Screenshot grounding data
○ ○ ○ ○ ○ ○ ○

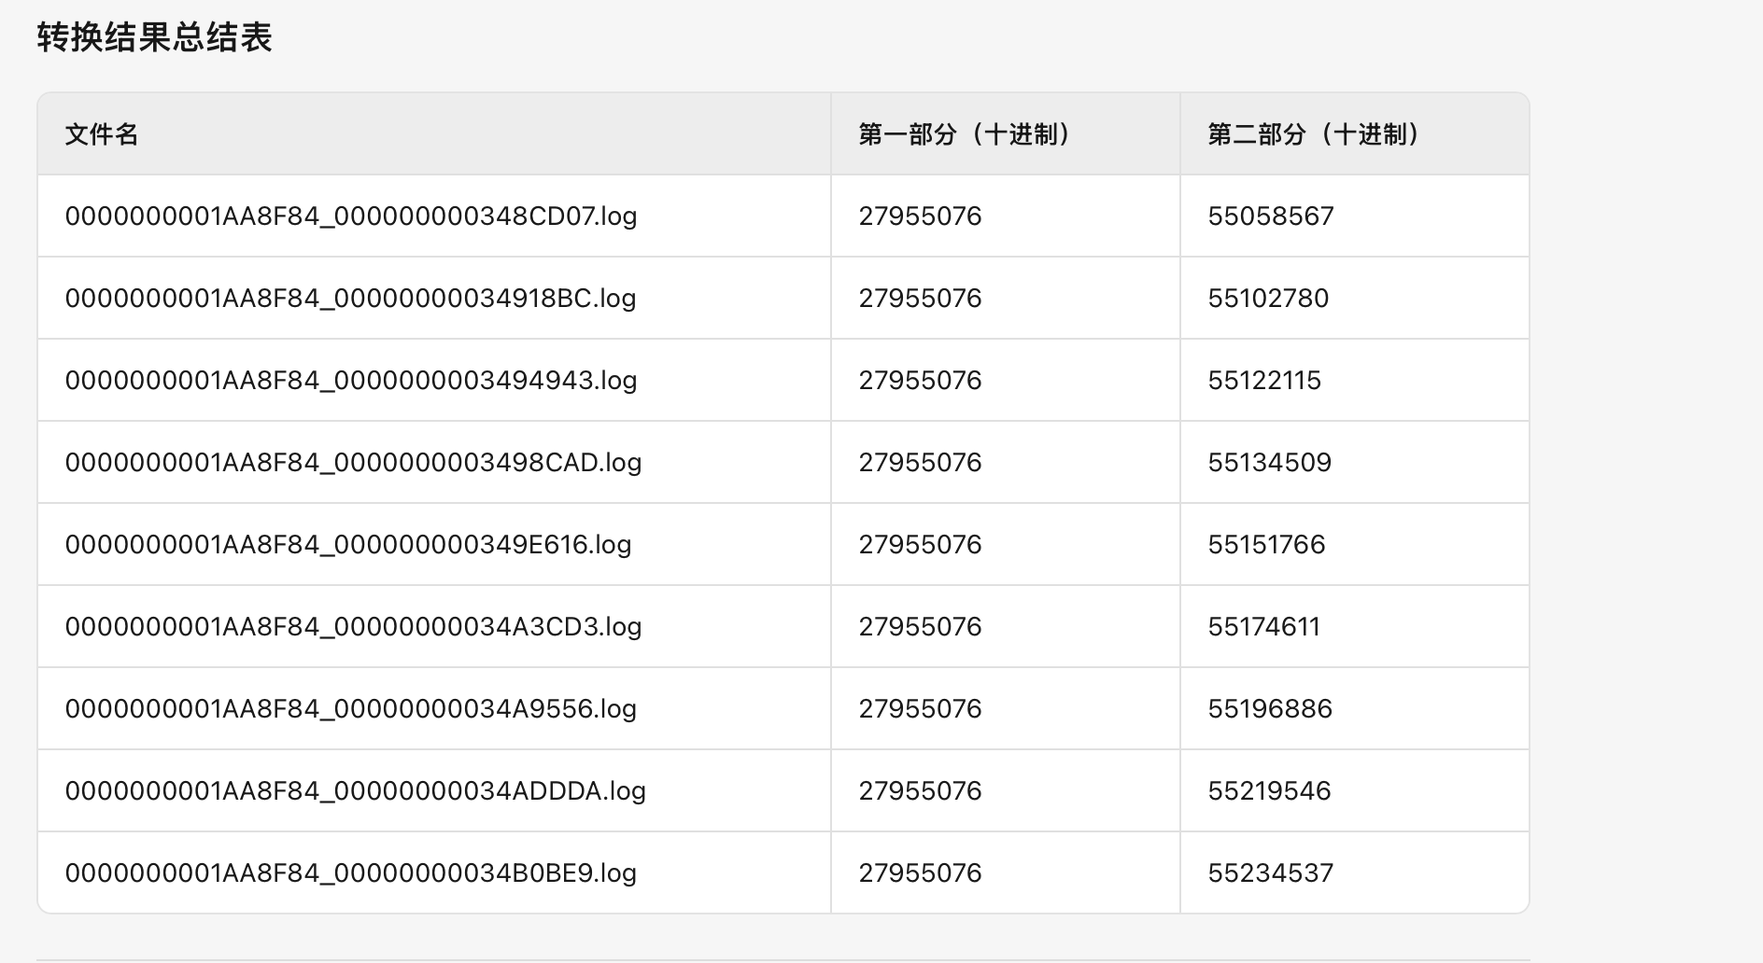Click the filename ending in 34B0BE9.log

[x=351, y=873]
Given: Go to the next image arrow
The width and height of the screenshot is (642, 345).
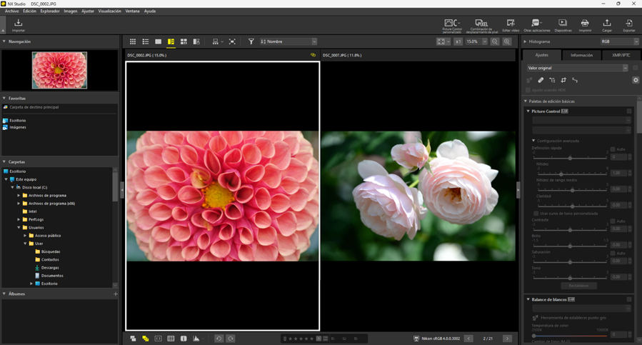Looking at the screenshot, I should point(507,339).
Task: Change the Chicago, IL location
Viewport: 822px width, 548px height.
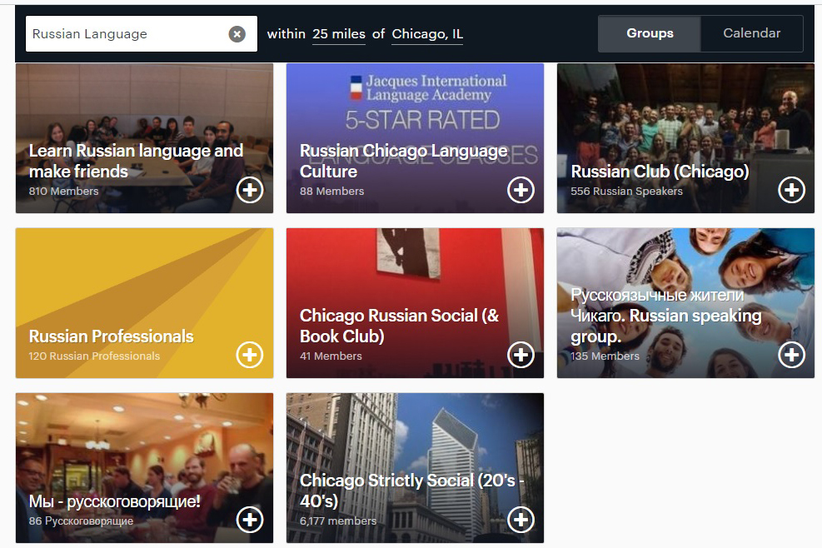Action: (427, 34)
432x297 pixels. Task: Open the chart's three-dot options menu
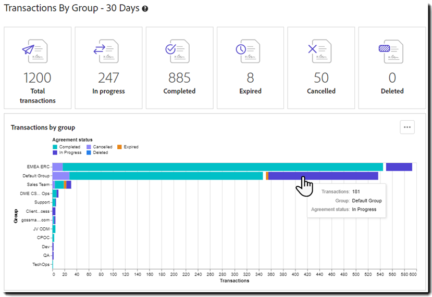pos(407,127)
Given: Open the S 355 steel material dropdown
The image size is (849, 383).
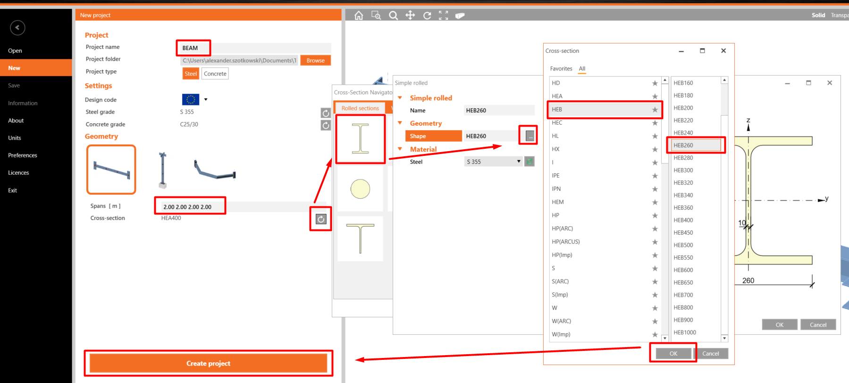Looking at the screenshot, I should (494, 162).
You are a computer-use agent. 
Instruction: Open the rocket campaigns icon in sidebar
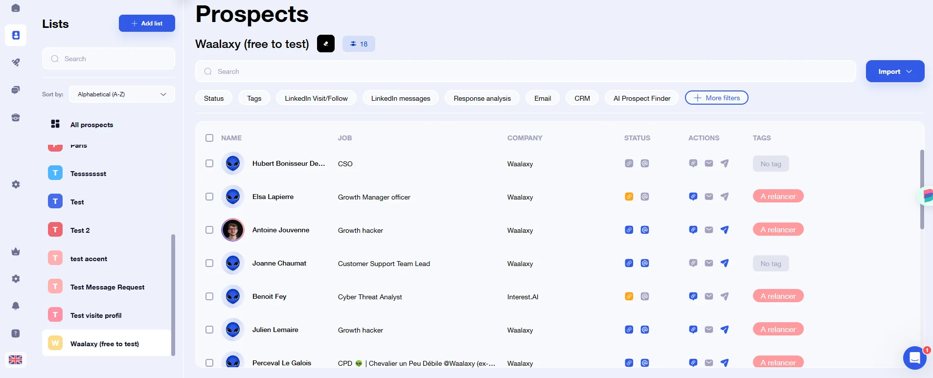(16, 63)
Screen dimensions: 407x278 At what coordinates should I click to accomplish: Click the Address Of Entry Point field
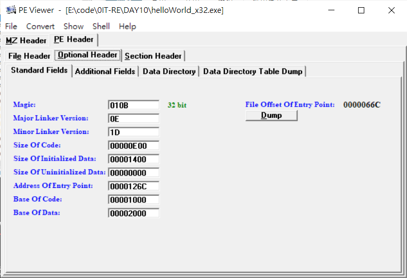(133, 186)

○ ○ ○ ○ ○ ○ ○

PROBLEM DETAILS:
In the records above, find each line that mentions the string "Given", then copy it.

ANSWER BOX:
Given: Go to the next image arrow
Given: Open the S 355 steel material dropdown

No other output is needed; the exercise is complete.